姉の苦悩2
衝撃の告白に、声に出して叫びたい衝動に駆られました。
リフィアルが……レゲル様のことを?
信じられない告白はまだまだ続きます。
「実は今日のパーティーでお姉様がレゲル様のことを見ていたのでもしかしたら……と思ってしまったんです。心配になってしまってついお姉様とレゲル様を二人にしてしまいました。せっかくのパーティーの邪魔をしてしまい申し訳ありません。でもお許しになって、どうしても確かめたかったのです」
私は何も言えません。驚きと、レゲル様への好意を隠すことなく語れるリフィアルへの嫉妬に似た感情で頭がいっぱいになってしまっています。

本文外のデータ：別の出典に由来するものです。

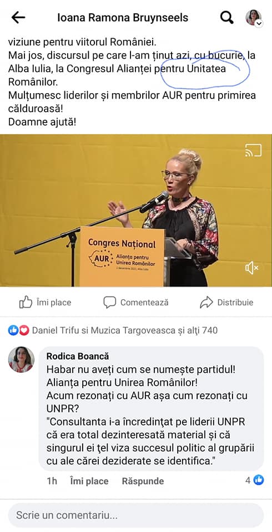Image resolution: width=272 pixels, height=532 pixels.
Task: Open Rodica Boancă's profile picture
Action: 21,359
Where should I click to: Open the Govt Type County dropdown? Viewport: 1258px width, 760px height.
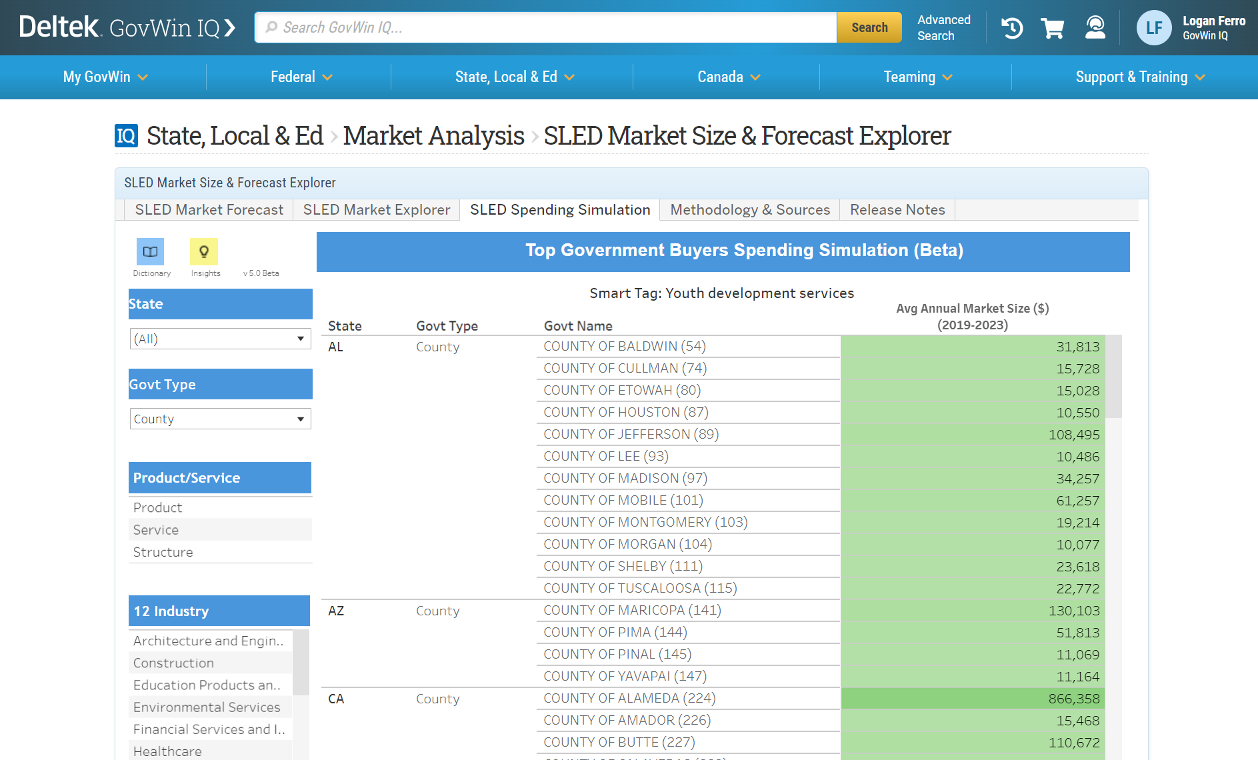point(220,419)
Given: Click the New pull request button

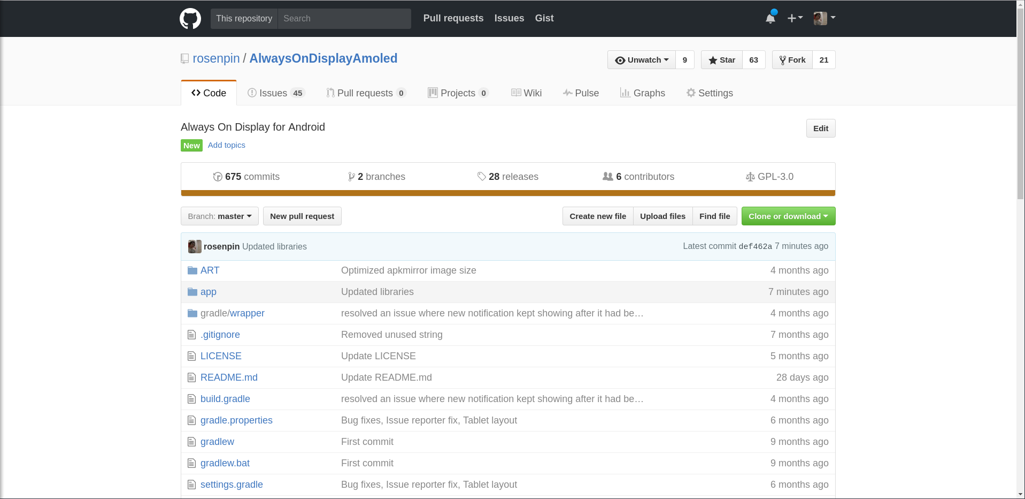Looking at the screenshot, I should 302,216.
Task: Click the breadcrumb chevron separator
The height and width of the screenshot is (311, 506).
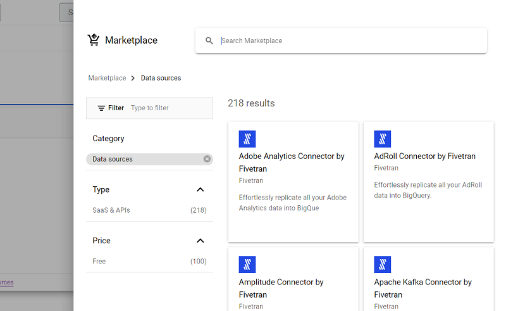Action: pos(133,79)
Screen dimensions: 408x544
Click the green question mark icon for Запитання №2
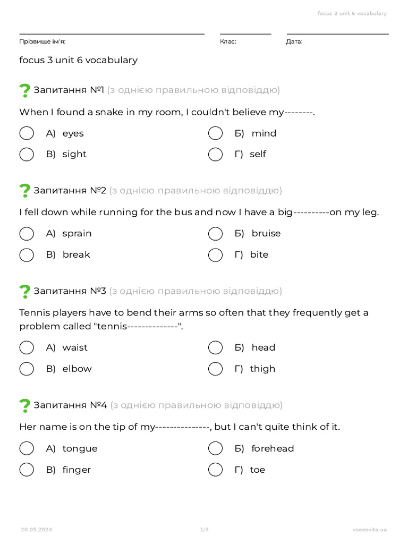(x=24, y=191)
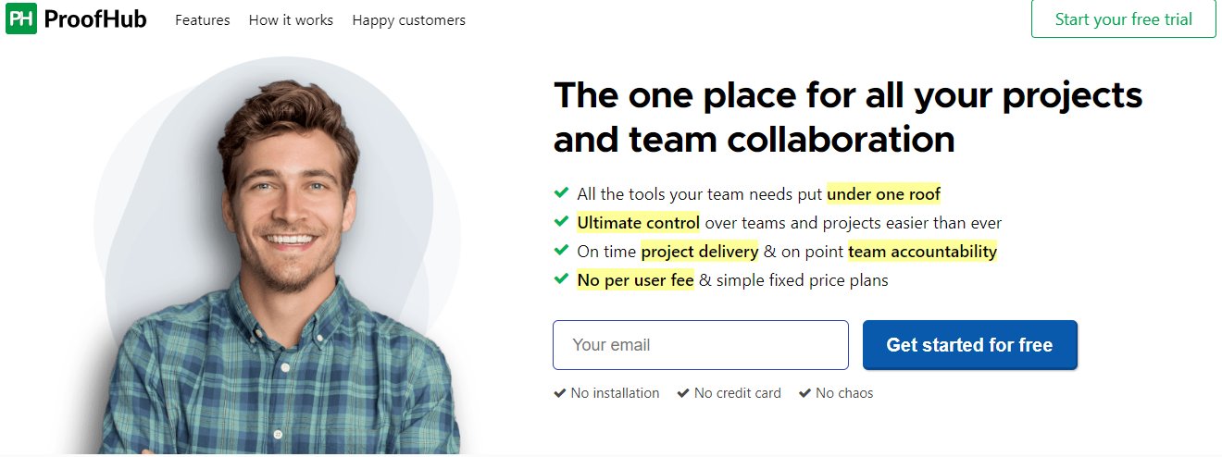Click the main headline about projects and collaboration
The width and height of the screenshot is (1222, 457).
(x=848, y=117)
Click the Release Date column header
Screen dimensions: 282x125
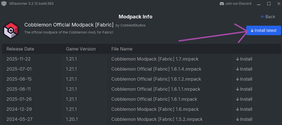pyautogui.click(x=20, y=49)
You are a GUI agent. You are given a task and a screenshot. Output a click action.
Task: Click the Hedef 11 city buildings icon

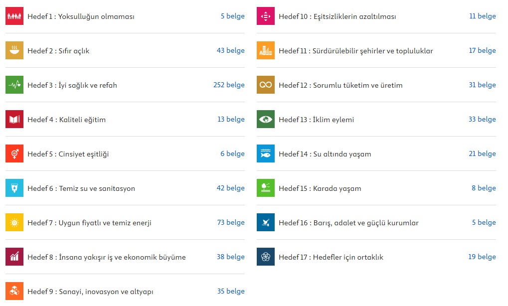pyautogui.click(x=266, y=51)
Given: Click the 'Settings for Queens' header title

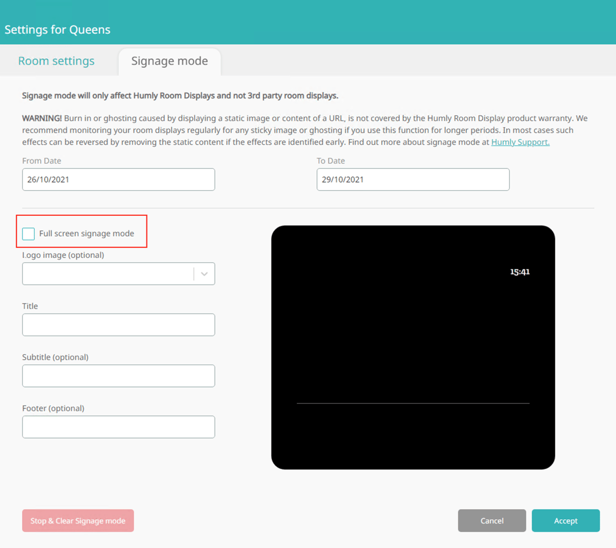Looking at the screenshot, I should click(58, 30).
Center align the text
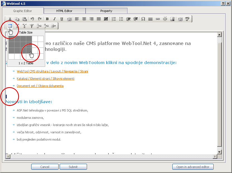This screenshot has height=173, width=232. pos(84,19)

「お姉様が戻ってきたときお姉様は殿下と一緒でした。とてもお似合いで、レゲル様もきっとそう思われていますわ。私もお姉様のように幸せになりたいです。次のパーティーが待ち遠しくて仕方ありませんの。だってレゲル様がきっといらっしゃいますから。そして……できるのならこの思いを伝えます」
「ちょっと待って、リフィアルはどこでレゲル様のことを……?」
いつまでも語り続けそうなリフィアルの話になんとか言葉を挟むことができました。リフィアルとレゲル様は今日初めてお話をしたはずです。なぜこのようなことに………

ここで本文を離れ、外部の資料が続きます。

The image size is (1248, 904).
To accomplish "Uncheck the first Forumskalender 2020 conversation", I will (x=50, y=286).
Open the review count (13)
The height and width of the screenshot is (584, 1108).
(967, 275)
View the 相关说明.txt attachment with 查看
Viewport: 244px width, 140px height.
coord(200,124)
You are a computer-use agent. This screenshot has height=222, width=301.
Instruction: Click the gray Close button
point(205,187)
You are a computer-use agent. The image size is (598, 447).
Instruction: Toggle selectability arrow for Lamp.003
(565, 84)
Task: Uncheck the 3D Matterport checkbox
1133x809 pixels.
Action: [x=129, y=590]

「レゲル様は最高の精霊使いと名高いお方。以前誰にも内緒でこっそりお姿を見に行ったことがありますの。とっても素敵なお方でした。きっとこういうのを一目惚れと言うのでしょうね」
……これはいつのことなんだろう。レゲル様が有名になったのは補佐官になられた二年前のこと、それ以前は私もレゲル様のことは知りませんでした。……もしかすると、リフィアルは精霊院の頃のレゲル様も知っているのかしら。リフィアルは精霊使いで、他の精霊使いの方と比べると、だいぶ早くに精霊と契約しています。レゲル様が精霊院に入った頃からレゲル様のことを知っていても不思議ではありません。
「そう……なのね。一目惚れ、素敵ね」
なんとなくリフィアルに負けた気がしました。レゲル様のことを思った時間も、思いの深さも、私はリフィアルに遠く及びません。諦めの感情が湧いてきました。殿下とのお付き合いでも、きっと幸せになれます。レゲル様も昔から慕ってくれたリフィアルの方が嬉しいでしょう。

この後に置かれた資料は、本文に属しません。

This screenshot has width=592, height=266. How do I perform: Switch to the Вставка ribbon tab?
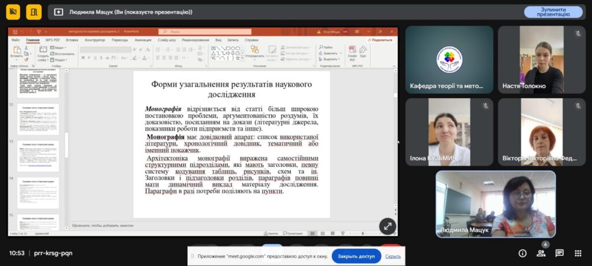click(72, 40)
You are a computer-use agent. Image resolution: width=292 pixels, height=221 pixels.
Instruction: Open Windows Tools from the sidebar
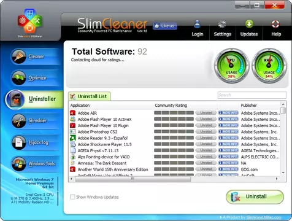pyautogui.click(x=35, y=164)
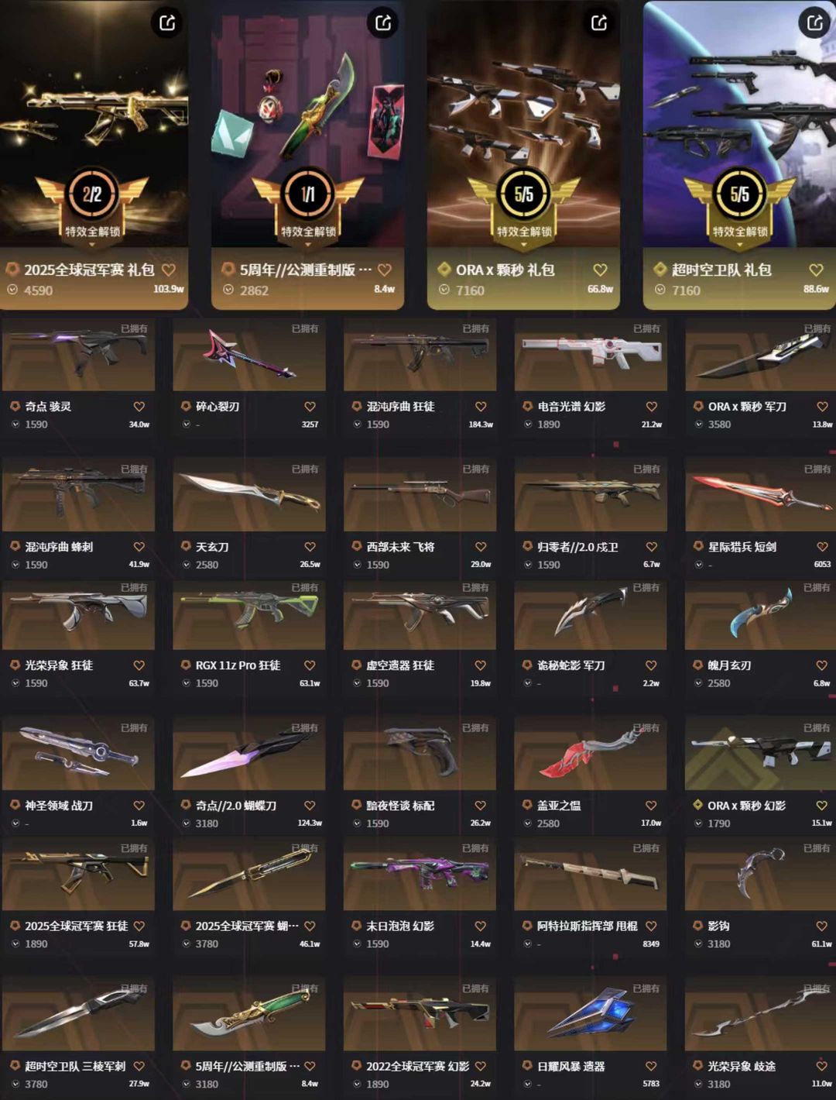
Task: Share the 超时空卫队 礼包 card
Action: tap(815, 22)
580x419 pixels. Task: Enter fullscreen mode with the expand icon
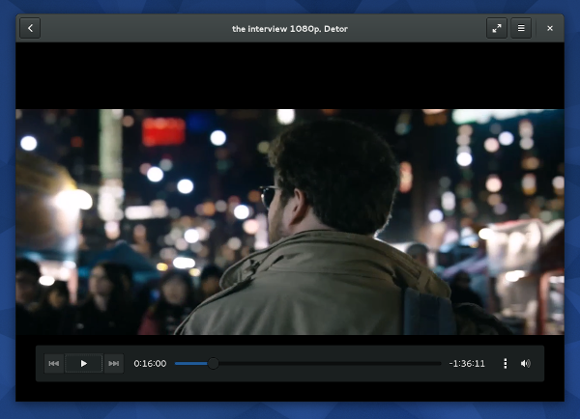497,28
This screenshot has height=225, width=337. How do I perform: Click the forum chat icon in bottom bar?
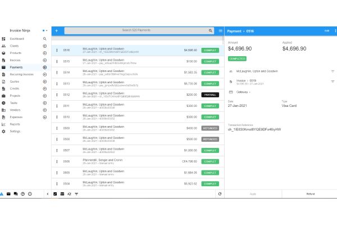coord(16,194)
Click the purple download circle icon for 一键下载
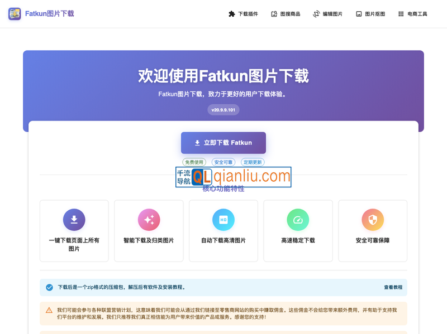The height and width of the screenshot is (334, 447). [74, 219]
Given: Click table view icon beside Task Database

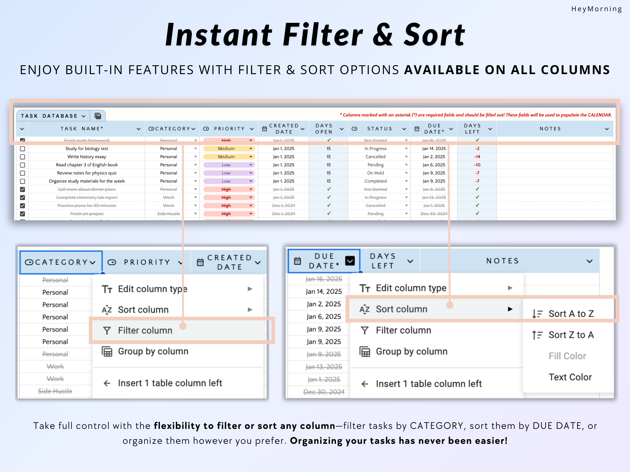Looking at the screenshot, I should pos(98,116).
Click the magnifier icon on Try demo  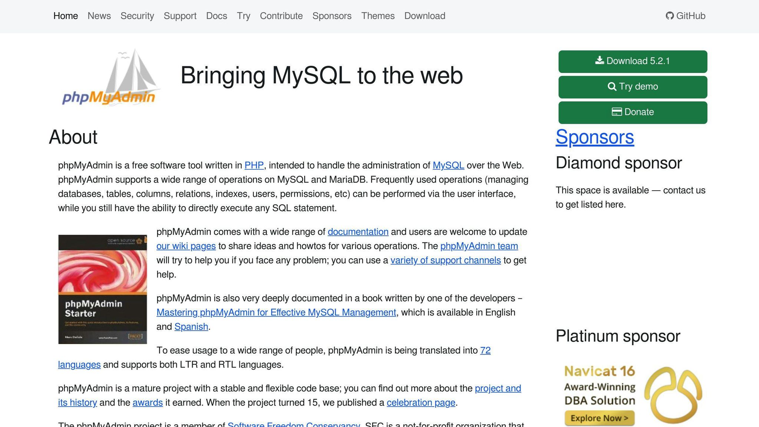[612, 86]
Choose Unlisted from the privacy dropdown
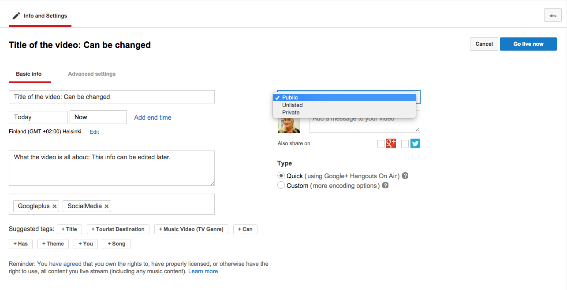The width and height of the screenshot is (567, 290). pos(292,105)
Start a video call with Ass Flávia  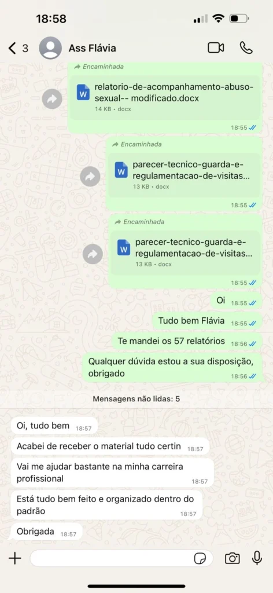click(x=216, y=48)
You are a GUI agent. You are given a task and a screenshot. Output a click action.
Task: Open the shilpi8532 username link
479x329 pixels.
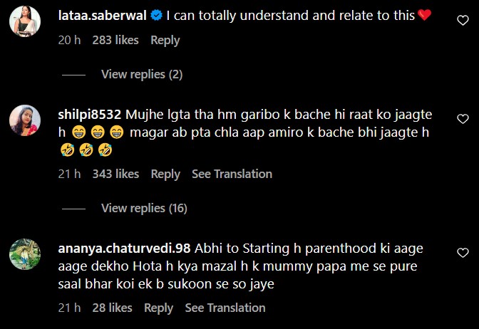click(88, 114)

「お姉様がそう言ってくださって嬉しいですわ。パーティーまで待てるかしら、明日にでもこの思いを……」
明日にでも……?そんな、心の準備が全くできません!
「駄目!絶対駄目!」
大きな声が出てしまいました。すると、リフィアルはさっきまであれほどにこやかだった顔を元に戻します。そしてため息をついて呆れたように言いました。
「お姉様、やっと言ってくださいましたね」
「えっ……?それはどいういう……」
「さっきお姉様にお話したこと、全て嘘です。私はレゲル様のことはなんとも思っておりませんし、こっそりお姿を見に行ったこともありません。今日が初対面ですわ」
「何で、そんな嘘を?」
リフィアルは答えずに立ち上がって私の横に座りました。
「お姉様の本当の気持ちを確かめたかったからです。この程度で動揺なさるくらいではいつか殿下にバレてしまいますよ。うまく続いたとしても、お姉様は幸せにはなれません。私はお姉様に幸せになってほしいんです」
そう言うリフィアルの眼差しは先ほどより真剣です。
「殿下に本当のことを話して、レゲル様に思いを伝えてください。そうでないと何のために私がこんな演技をしたのかわかりませんもの」
そしてもう一度ため息をつくリフィアルはとても大人びて見えました。いつまでも子供ではないと、面と向かって教えられた気分です。もしかしたら私よりも、リフィアルの心は大人なのかもしれません。悔しいけれど嬉しい。
何よりも……
「ありがとうリフィアル。私、気持ちを殿下と……レゲル様に伝える」
私がそう言うと、リフィアルはとても満足げな様子で静かに頷きました。
書いていて少しキャラたちに申し訳なくなりました
お気づきの方はいらっしゃると思いますが、少し前から予約投稿を利用しています。